Missmutig.
Das war das einzige Wort, welches aus Samanthas Stimmung wirklich voll und ganz zutraf.
Wie viele Stunden hatte sie sich vergeblich mit den alten, vergilbten, und teilweise beinahe komplett zerrissenen Buchseiten abgemüht? Vollkommen umsonst noch dazu?

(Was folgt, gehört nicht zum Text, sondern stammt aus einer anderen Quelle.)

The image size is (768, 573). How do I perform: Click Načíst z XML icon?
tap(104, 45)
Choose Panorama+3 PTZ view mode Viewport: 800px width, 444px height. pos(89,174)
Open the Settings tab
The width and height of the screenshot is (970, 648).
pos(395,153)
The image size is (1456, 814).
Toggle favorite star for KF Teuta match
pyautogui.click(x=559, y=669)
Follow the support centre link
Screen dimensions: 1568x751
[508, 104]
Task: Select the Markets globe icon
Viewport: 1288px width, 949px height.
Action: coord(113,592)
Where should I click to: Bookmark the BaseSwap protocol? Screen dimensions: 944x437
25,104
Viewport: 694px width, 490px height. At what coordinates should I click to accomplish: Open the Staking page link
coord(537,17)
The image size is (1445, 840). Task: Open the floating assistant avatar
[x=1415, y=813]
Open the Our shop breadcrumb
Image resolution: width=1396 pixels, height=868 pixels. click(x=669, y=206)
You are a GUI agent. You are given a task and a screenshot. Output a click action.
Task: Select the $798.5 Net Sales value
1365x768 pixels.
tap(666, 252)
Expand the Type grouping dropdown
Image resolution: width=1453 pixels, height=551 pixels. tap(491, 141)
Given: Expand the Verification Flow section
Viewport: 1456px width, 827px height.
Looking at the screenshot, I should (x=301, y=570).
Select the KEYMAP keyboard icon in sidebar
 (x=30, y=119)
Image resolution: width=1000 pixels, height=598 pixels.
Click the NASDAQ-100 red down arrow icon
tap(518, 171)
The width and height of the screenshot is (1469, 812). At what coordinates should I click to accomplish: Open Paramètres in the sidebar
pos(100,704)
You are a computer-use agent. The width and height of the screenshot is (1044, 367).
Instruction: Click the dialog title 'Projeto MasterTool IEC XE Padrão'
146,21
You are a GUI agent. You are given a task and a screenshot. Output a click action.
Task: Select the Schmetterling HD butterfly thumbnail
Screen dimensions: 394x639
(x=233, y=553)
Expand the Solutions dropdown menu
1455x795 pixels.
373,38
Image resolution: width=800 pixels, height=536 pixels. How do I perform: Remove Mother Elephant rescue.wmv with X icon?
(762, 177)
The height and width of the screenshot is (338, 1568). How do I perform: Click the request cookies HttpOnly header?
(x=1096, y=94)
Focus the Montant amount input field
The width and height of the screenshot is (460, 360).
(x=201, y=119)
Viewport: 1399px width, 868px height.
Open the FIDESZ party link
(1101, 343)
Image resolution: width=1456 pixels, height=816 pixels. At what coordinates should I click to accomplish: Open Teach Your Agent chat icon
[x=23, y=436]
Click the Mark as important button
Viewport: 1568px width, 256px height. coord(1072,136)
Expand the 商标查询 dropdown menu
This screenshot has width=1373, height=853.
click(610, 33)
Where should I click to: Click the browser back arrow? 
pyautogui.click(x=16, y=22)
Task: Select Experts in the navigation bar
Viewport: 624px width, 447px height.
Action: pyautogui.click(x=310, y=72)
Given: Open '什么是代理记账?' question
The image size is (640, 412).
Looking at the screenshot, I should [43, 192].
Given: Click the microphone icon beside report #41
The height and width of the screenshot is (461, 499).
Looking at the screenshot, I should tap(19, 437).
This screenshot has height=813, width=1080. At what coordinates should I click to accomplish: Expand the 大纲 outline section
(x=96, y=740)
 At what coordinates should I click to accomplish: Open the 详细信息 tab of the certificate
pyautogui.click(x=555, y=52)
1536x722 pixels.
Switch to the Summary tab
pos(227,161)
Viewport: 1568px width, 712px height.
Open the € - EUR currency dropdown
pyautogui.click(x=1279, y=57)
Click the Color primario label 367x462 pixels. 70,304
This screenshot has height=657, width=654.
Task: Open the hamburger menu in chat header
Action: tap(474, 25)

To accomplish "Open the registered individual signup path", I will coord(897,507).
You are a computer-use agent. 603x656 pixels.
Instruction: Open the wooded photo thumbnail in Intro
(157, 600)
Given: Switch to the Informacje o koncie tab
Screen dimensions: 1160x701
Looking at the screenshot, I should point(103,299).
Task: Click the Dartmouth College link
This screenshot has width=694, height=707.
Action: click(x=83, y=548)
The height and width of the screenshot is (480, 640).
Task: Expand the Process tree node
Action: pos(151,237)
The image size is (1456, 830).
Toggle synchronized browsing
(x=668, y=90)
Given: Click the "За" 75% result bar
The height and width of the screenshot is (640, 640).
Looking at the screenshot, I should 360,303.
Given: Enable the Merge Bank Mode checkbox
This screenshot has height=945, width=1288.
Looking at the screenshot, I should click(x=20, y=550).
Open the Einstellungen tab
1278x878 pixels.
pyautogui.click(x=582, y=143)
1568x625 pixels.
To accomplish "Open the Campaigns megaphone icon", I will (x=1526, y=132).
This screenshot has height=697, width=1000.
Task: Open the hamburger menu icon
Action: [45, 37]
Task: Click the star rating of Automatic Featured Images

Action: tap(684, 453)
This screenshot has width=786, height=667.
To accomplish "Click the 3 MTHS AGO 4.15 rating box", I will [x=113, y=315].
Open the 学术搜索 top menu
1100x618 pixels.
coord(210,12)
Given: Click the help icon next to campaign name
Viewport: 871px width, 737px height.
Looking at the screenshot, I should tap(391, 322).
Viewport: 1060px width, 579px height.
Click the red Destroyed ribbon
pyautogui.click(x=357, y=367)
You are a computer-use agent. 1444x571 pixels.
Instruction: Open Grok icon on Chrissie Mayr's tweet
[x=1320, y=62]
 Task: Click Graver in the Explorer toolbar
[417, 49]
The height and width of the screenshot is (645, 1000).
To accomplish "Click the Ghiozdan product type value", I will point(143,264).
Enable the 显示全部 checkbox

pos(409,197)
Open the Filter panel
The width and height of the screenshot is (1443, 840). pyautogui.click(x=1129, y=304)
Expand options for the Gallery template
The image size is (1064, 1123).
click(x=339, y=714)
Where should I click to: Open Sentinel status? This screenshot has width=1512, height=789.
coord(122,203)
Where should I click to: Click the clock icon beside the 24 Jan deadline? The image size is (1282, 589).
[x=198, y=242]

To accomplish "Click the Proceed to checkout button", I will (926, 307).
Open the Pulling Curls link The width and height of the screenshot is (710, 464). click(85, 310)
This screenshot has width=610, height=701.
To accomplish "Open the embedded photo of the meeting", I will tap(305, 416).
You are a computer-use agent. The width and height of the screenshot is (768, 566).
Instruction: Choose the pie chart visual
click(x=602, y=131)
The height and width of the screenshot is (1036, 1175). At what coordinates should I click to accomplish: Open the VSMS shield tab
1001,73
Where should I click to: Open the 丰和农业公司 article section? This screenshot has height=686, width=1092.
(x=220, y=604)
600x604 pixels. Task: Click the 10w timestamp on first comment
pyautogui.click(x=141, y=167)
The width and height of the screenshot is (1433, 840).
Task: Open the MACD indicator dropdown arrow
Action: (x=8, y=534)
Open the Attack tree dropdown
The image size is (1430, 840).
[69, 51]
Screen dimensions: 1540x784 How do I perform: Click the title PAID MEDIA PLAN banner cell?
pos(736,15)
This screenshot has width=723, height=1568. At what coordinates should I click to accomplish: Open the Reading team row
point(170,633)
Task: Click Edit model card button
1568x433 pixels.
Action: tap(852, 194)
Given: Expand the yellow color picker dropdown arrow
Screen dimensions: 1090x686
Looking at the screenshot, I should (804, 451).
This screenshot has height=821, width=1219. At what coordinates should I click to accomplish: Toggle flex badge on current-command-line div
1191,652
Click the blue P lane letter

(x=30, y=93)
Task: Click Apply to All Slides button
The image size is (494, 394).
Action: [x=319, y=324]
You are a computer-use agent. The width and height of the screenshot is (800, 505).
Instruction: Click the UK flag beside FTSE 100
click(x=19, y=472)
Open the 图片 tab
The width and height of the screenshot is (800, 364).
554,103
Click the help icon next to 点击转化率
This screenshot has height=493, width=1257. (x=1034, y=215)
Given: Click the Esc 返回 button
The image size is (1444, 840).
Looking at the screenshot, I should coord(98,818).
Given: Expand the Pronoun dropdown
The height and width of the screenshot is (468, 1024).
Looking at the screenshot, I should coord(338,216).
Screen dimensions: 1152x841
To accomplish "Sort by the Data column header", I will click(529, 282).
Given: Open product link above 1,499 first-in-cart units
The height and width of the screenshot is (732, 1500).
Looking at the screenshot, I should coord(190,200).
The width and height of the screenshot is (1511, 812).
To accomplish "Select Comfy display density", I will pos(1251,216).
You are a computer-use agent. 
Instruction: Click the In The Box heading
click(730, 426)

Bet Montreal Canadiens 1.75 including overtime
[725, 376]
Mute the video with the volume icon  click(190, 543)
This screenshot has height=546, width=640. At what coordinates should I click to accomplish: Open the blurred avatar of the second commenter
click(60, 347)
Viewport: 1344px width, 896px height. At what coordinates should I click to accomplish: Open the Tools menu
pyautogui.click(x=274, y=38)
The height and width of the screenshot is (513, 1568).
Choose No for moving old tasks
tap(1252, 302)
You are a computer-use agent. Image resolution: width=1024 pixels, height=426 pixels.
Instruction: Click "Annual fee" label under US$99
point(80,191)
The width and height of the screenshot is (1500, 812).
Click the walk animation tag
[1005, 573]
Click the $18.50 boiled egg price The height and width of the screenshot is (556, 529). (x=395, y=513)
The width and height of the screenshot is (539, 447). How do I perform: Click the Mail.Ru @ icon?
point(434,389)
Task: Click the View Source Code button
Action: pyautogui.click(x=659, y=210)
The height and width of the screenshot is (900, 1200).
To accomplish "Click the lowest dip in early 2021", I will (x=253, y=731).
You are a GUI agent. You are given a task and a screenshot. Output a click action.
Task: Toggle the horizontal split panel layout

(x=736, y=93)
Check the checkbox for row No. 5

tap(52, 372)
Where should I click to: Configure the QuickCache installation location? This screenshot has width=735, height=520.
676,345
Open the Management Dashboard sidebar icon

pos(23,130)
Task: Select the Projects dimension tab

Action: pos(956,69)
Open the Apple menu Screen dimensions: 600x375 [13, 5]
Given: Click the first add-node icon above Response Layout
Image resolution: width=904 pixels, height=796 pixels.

Sie wusste es nicht. Wirklich nicht. Es kam ihr so vor als habe sie ihre ganzen Ferien in der Bibliothek verbracht, nur diese ‚historisch wertvolle‘
Quelle vor sich. Und es waren Tage gewesen. Sie war jeden Tag wieder dorthin gegangen, kannte mittlerweile die Bibliothekarin beim Vornamen und duzte sie.
Und jetzt, endlich fertig mit dem teuflischen Dokument und der unglaublich schwierigen altdeutschen Sprache, bekam sie noch nicht mal 10 Punkte?
Die Enttäuschung war wohl sehr offensichtlich gewesen, denn Marie, ihre beste Freundin, war in der großen Pause sofort bei ihr und hatte versucht sie aufzumuntern.
Erfolglos.
Zwar war Samantha froh, dass Marie ihr jetzt mal etwas Aufmerksamkeit schenkte, die sie in den letzten Tagen nicht für Samantha hatte, dennoch wusste sie, dass ihre Freundin in Gedanken eigentlich bei ihrer nächsten Unterrichtsstunde war.
Samantha nahm ihr das allerdings nicht übel.
Von zuhause bekam Marie einfach eine Menge Druck, vor allem was die Noten betraf. Oder in dem Fall der beiden Elfklässerinnen, vor allem was die Notenpunkte betraf. Marie versuchte immer mindestens 13 zu kriegen. Samantha war da bescheidener. Mit 10 hatte man auch noch eine gute Leistung gebracht.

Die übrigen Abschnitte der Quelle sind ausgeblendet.